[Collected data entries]
....

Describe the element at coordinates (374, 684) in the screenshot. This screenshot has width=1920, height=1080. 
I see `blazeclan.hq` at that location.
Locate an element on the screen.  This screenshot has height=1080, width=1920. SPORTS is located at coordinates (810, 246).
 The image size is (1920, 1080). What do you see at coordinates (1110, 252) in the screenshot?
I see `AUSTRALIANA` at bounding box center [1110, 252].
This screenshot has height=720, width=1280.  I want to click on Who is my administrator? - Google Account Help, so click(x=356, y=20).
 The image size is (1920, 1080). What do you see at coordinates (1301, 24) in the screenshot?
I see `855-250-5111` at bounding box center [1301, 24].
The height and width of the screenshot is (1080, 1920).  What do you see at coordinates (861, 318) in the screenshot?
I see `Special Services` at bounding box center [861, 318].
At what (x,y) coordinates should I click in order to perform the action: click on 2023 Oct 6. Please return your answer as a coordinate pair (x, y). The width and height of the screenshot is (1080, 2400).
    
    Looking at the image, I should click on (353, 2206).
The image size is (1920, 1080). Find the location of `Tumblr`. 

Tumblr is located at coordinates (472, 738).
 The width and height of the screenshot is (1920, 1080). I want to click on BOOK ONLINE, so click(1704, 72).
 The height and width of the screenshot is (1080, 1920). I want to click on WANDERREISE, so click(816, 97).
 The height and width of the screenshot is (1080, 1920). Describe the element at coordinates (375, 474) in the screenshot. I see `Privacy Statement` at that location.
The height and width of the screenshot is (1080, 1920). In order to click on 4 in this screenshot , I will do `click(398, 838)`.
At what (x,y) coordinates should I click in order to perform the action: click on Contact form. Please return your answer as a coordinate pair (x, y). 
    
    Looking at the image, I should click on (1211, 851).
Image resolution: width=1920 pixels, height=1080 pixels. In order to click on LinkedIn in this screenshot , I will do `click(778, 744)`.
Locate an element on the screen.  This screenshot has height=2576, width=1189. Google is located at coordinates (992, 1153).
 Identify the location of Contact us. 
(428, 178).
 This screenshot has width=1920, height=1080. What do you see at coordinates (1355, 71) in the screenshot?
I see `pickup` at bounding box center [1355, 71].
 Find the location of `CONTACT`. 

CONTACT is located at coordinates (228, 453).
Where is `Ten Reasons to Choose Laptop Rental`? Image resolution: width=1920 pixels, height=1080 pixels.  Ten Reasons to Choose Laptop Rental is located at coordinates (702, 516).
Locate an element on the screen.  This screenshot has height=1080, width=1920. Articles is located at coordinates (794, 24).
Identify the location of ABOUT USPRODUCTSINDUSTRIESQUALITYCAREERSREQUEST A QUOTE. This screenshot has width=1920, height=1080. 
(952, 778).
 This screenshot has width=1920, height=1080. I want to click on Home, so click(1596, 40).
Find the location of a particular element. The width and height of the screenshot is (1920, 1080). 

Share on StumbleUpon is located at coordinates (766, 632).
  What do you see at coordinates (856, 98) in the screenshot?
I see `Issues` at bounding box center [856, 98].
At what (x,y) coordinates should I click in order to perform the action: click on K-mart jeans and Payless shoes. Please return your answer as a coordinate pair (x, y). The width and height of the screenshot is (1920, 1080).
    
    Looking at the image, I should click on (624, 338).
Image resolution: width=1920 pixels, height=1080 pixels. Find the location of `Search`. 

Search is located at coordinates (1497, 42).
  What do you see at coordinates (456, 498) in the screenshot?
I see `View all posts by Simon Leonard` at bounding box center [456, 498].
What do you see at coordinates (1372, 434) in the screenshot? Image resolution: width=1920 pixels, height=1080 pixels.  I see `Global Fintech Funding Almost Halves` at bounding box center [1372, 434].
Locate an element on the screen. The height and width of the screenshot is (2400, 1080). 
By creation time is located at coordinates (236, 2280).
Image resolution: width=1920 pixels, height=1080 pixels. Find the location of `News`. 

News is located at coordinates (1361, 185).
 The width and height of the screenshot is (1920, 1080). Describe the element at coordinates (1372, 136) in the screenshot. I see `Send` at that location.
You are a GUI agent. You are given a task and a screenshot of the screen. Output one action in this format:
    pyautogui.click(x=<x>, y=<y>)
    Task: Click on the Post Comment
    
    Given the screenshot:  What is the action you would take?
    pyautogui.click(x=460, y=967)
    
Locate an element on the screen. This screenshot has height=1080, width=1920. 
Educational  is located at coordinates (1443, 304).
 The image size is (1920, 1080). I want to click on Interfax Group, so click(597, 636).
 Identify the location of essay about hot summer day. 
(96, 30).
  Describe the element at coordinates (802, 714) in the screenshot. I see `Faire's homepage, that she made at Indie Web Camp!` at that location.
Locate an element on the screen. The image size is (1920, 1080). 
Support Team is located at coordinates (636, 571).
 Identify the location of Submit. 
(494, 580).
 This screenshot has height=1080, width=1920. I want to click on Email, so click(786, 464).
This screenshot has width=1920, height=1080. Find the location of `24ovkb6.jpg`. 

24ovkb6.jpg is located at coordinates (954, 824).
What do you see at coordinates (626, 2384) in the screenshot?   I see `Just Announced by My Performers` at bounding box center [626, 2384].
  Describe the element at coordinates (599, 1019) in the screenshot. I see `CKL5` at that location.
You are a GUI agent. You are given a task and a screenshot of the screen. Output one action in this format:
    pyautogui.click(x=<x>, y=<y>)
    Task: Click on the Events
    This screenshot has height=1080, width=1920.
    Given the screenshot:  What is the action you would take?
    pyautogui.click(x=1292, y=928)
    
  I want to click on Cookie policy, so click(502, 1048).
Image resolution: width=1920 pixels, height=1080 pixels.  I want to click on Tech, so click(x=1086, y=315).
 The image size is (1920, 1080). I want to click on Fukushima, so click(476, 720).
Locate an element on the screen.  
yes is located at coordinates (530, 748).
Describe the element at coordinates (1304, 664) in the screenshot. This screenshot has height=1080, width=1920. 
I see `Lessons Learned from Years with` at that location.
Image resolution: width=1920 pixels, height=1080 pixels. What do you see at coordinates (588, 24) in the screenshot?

....

Give every line of the records above as a JSON list of strings, one string per line. Leave out blank lines.

[
  "Describe the element at coordinates (374, 684) in the screenshot. This screenshot has width=1920, height=1080. ",
  "I see `blazeclan.hq` at that location.",
  "Locate an element on the screen.  This screenshot has height=1080, width=1920. SPORTS is located at coordinates (810, 246).",
  " The image size is (1920, 1080). What do you see at coordinates (1110, 252) in the screenshot?",
  "I see `AUSTRALIANA` at bounding box center [1110, 252].",
  "This screenshot has height=720, width=1280.  I want to click on Who is my administrator? - Google Account Help, so click(x=356, y=20).",
  " The image size is (1920, 1080). What do you see at coordinates (1301, 24) in the screenshot?",
  "I see `855-250-5111` at bounding box center [1301, 24].",
  "The height and width of the screenshot is (1080, 1920).  What do you see at coordinates (861, 318) in the screenshot?",
  "I see `Special Services` at bounding box center [861, 318].",
  "At what (x,y) coordinates should I click in order to perform the action: click on 2023 Oct 6. Please return your answer as a coordinate pair (x, y). The width and height of the screenshot is (1080, 2400).",
  "    Looking at the image, I should click on (353, 2206).",
  "The image size is (1920, 1080). Find the location of `Tumblr`. ",
  "Tumblr is located at coordinates (472, 738).",
  " The width and height of the screenshot is (1920, 1080). I want to click on BOOK ONLINE, so click(1704, 72).",
  " The height and width of the screenshot is (1080, 1920). I want to click on WANDERREISE, so click(816, 97).",
  " The height and width of the screenshot is (1080, 1920). Describe the element at coordinates (375, 474) in the screenshot. I see `Privacy Statement` at that location.",
  "The height and width of the screenshot is (1080, 1920). In order to click on 4 in this screenshot , I will do `click(398, 838)`.",
  "At what (x,y) coordinates should I click in order to perform the action: click on Contact form. Please return your answer as a coordinate pair (x, y). ",
  "    Looking at the image, I should click on (1211, 851).",
  "Image resolution: width=1920 pixels, height=1080 pixels. In order to click on LinkedIn in this screenshot , I will do `click(778, 744)`.",
  "Locate an element on the screen.  This screenshot has height=2576, width=1189. Google is located at coordinates (992, 1153).",
  " Identify the location of Contact us. ",
  "(428, 178).",
  " This screenshot has width=1920, height=1080. What do you see at coordinates (1355, 71) in the screenshot?",
  "I see `pickup` at bounding box center [1355, 71].",
  " Find the location of `CONTACT`. ",
  "CONTACT is located at coordinates (228, 453).",
  "Where is `Ten Reasons to Choose Laptop Rental`? Image resolution: width=1920 pixels, height=1080 pixels.  Ten Reasons to Choose Laptop Rental is located at coordinates (702, 516).",
  "Locate an element on the screen.  This screenshot has height=1080, width=1920. Articles is located at coordinates (794, 24).",
  "Identify the location of ABOUT USPRODUCTSINDUSTRIESQUALITYCAREERSREQUEST A QUOTE. This screenshot has width=1920, height=1080. ",
  "(952, 778).",
  " This screenshot has width=1920, height=1080. I want to click on Home, so click(1596, 40).",
  "Find the location of a particular element. The width and height of the screenshot is (1920, 1080). ",
  "Share on StumbleUpon is located at coordinates (766, 632).",
  "  What do you see at coordinates (856, 98) in the screenshot?",
  "I see `Issues` at bounding box center [856, 98].",
  "At what (x,y) coordinates should I click in order to perform the action: click on K-mart jeans and Payless shoes. Please return your answer as a coordinate pair (x, y). The width and height of the screenshot is (1920, 1080).",
  "    Looking at the image, I should click on (624, 338).",
  "Image resolution: width=1920 pixels, height=1080 pixels. Find the location of `Search`. ",
  "Search is located at coordinates (1497, 42).",
  "  What do you see at coordinates (456, 498) in the screenshot?",
  "I see `View all posts by Simon Leonard` at bounding box center [456, 498].",
  "What do you see at coordinates (1372, 434) in the screenshot? Image resolution: width=1920 pixels, height=1080 pixels.  I see `Global Fintech Funding Almost Halves` at bounding box center [1372, 434].",
  "Locate an element on the screen. The height and width of the screenshot is (2400, 1080). ",
  "By creation time is located at coordinates (236, 2280).",
  "Image resolution: width=1920 pixels, height=1080 pixels. Find the location of `News`. ",
  "News is located at coordinates (1361, 185).",
  " The width and height of the screenshot is (1920, 1080). Describe the element at coordinates (1372, 136) in the screenshot. I see `Send` at that location.",
  "You are a GUI agent. You are given a task and a screenshot of the screen. Output one action in this format:",
  "    pyautogui.click(x=<x>, y=<y>)",
  "    Task: Click on the Post Comment",
  "    Given the screenshot:  What is the action you would take?",
  "    pyautogui.click(x=460, y=967)",
  "Locate an element on the screen. This screenshot has height=1080, width=1920. ",
  "Educational  is located at coordinates (1443, 304).",
  " The image size is (1920, 1080). I want to click on Interfax Group, so click(597, 636).",
  " Identify the location of essay about hot summer day. ",
  "(96, 30).",
  "  Describe the element at coordinates (802, 714) in the screenshot. I see `Faire's homepage, that she made at Indie Web Camp!` at that location.",
  "Locate an element on the screen. The image size is (1920, 1080). ",
  "Support Team is located at coordinates (636, 571).",
  " Identify the location of Submit. ",
  "(494, 580).",
  " This screenshot has height=1080, width=1920. I want to click on Email, so click(786, 464).",
  "This screenshot has width=1920, height=1080. Find the location of `24ovkb6.jpg`. ",
  "24ovkb6.jpg is located at coordinates (954, 824).",
  "What do you see at coordinates (626, 2384) in the screenshot?   I see `Just Announced by My Performers` at bounding box center [626, 2384].",
  "  Describe the element at coordinates (599, 1019) in the screenshot. I see `CKL5` at that location.",
  "You are a GUI agent. You are given a task and a screenshot of the screen. Output one action in this format:",
  "    pyautogui.click(x=<x>, y=<y>)",
  "    Task: Click on the Events",
  "    This screenshot has height=1080, width=1920.",
  "    Given the screenshot:  What is the action you would take?",
  "    pyautogui.click(x=1292, y=928)",
  "  I want to click on Cookie policy, so click(502, 1048).",
  "Image resolution: width=1920 pixels, height=1080 pixels.  I want to click on Tech, so click(x=1086, y=315).",
  " The image size is (1920, 1080). I want to click on Fukushima, so click(476, 720).",
  "Locate an element on the screen.  ",
  "yes is located at coordinates (530, 748).",
  "Describe the element at coordinates (1304, 664) in the screenshot. This screenshot has height=1080, width=1920. ",
  "I see `Lessons Learned from Years with` at that location.",
  "Image resolution: width=1920 pixels, height=1080 pixels. What do you see at coordinates (588, 24) in the screenshot?"
]